Is this man every woman's dream come true?
Is this man every woman's dream come true?

The gray slush of Ohio in winter provides a suitable backdrop for George Clooney’s tale of slippery morals in American politics.

Clooney’s fourth directorial outing calls to mind the political thrillers of the ‘70s — films like The Candidate and All the President’s Men. This one is not as well-realized as those films, nor does it live up to the Shakespearean overtones of its title. However, as a modern morality tale about the ongoing battle between idealism and corruption, The Ides of March beats to the pulse of our times.

Clooney plays a secondary role in the film, as Democratic candidate Gov. Mike Morris, who is engaged in a presidential primary in the swing state of Ohio. Clooney co-wrote the screenplay with Grant Heslov and Beau Willimon, upon whose play, Farragut North, the film is based. In the play, Morris isn’t even an onstage character, but in the film, liberal sympathizers will practically have to restrain themselves from standing up and cheering at some of the stands Morris takes. (Bullied about his atheist beliefs, Morris declares his only religion to be the U.S. Constitution.)

The realities of the political battle, though, eventually force a candidate to climb a few rungs on the slippery ladder of compromise and concession. Of course, most candidates climb that ladder with a boost from their campaign strategists and support team.

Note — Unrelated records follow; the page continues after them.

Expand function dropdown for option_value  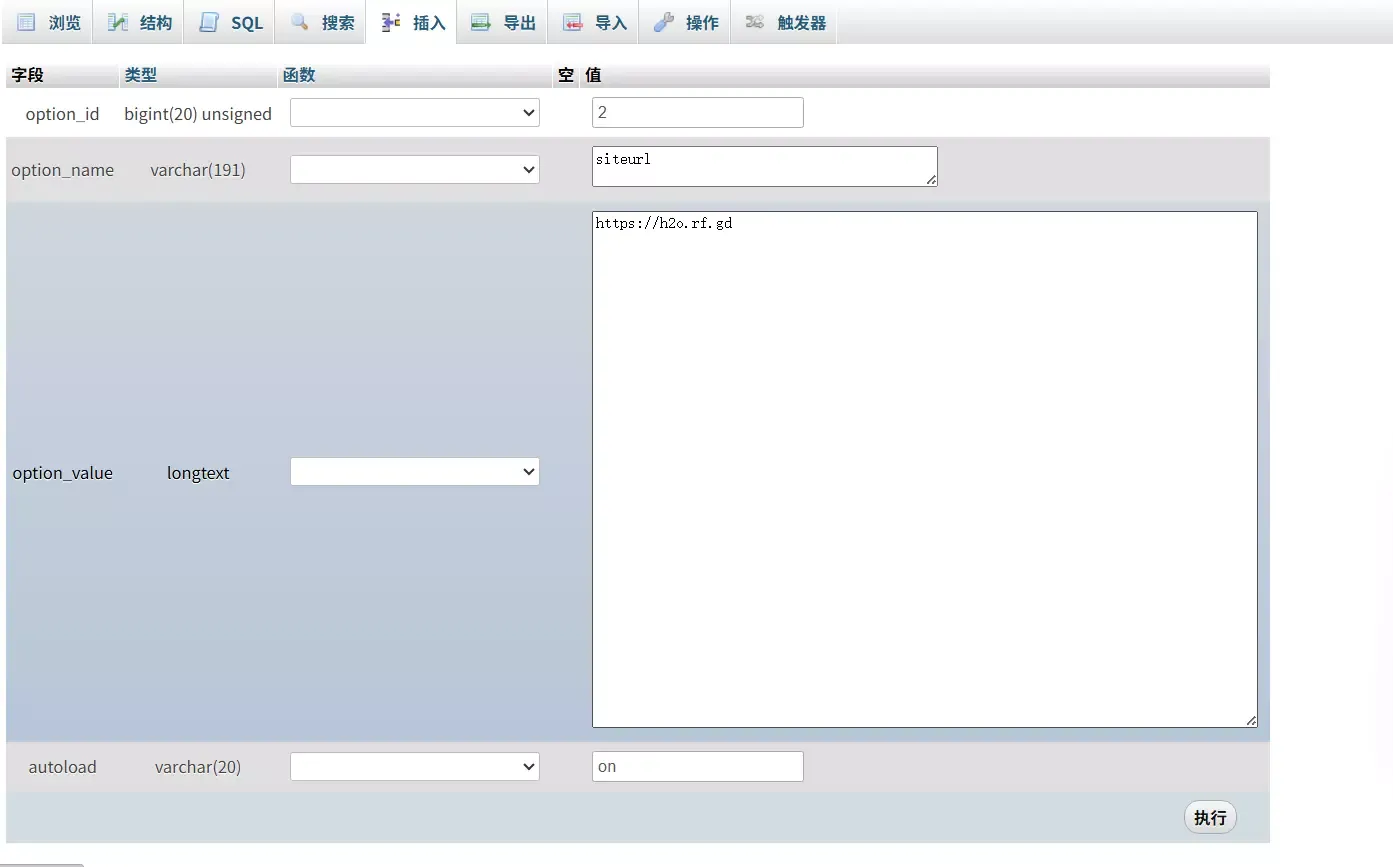pyautogui.click(x=414, y=472)
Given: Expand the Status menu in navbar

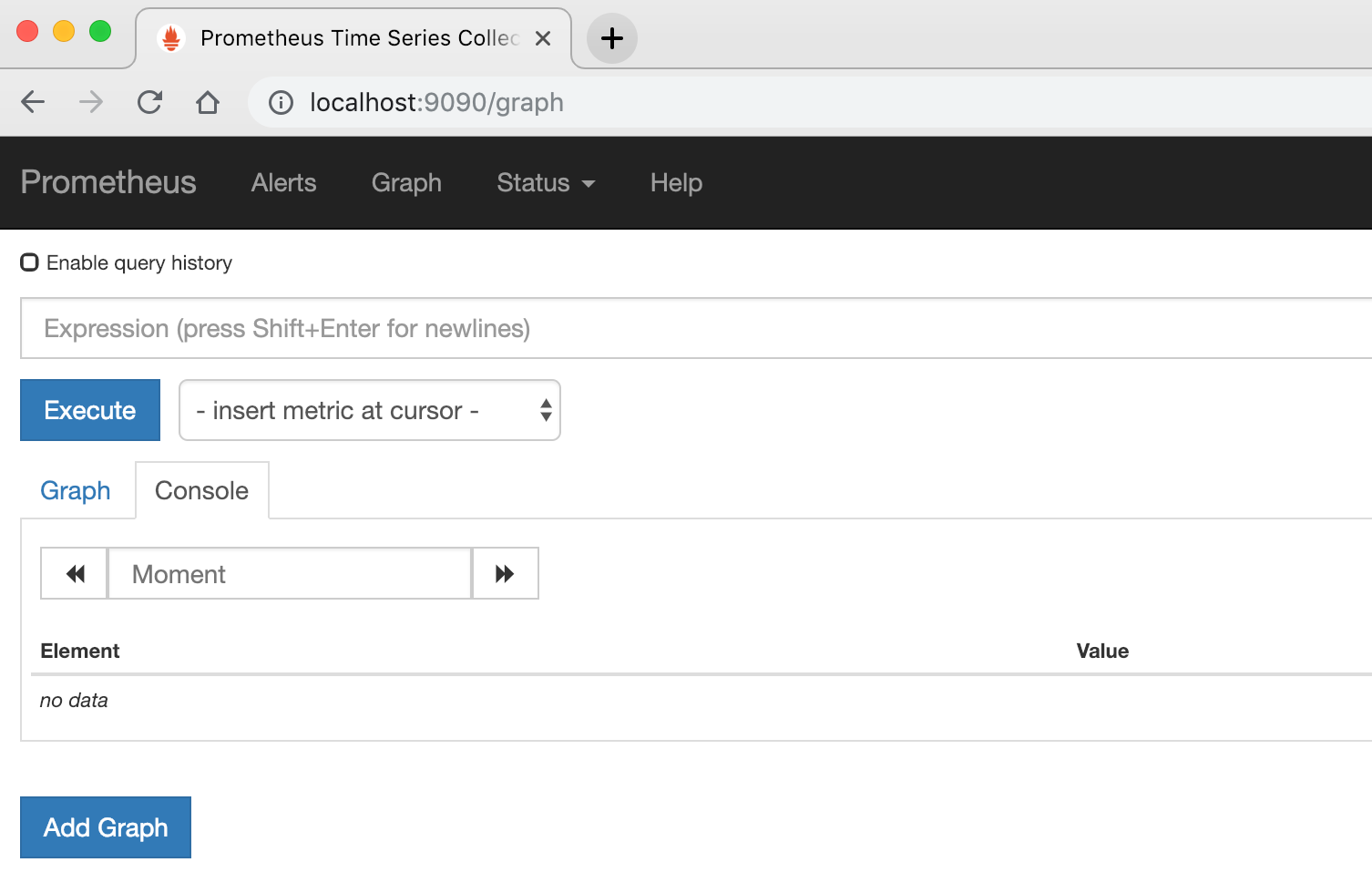Looking at the screenshot, I should [x=545, y=183].
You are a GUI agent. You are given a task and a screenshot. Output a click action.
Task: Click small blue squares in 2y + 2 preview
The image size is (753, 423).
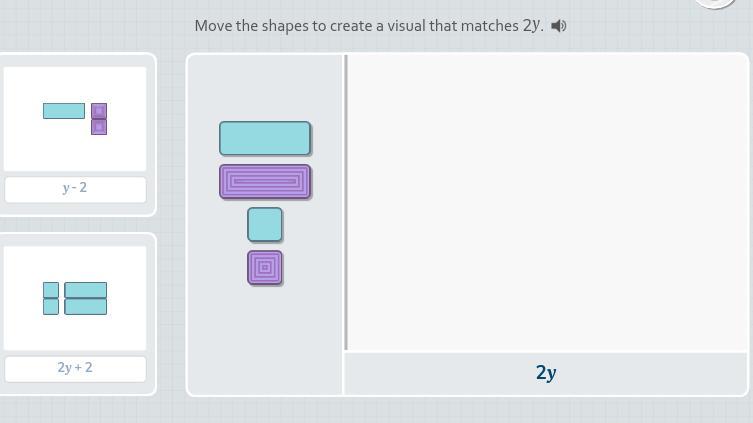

Enter Stephen Meyers (Ryan Gosling), Morris’ press secretary. Smart and skilled, Meyers thinks of himself as beyond corruption, because he so totally believes in his guy and their cause. Meyers’ mentor is Paul Zara (Philip Seymour Hoffman), whose tired, rumpled demeanor and constant second-guessing tell us everything we need to know about the mental state of political operatives. He is matched in kind by Tom Duffy (Paul Giamatti), the campaign manager of Morris’ rival, who is equally rumpled but just a little bit meaner. (Duffy talks of getting down “in the mud with the f---ing elephants.”)

Would that there were more scenes in The Ides of March between Hoffman and Giamatti — the film’s riot of language and unfiltered cynicism might become something transcendent.

That’s not to take away from the performances as they are — wonderful and nuanced. Gosling again proves his vast versatility, and Marisa Tomei shines as a hustling Jewish journalist trolling for a scoop.

Where the film bogs down is in the intrigue that involves the 20-yearold intern, Molly Stearns (Evan Rachel Wood), who is involved with more than one of the characters. Too much of the film, especially in the latter half, is devoted to the subplot put into motion by her (and her partners’) actions. Cherchez l’intern is too obvious a ploy for fiction, even if the characters’ real-life counterparts haven’t yet caught on to that cliché.

It’s a small misstep, though, and The Ides of March remains one of the season’s most intelligent and polished films.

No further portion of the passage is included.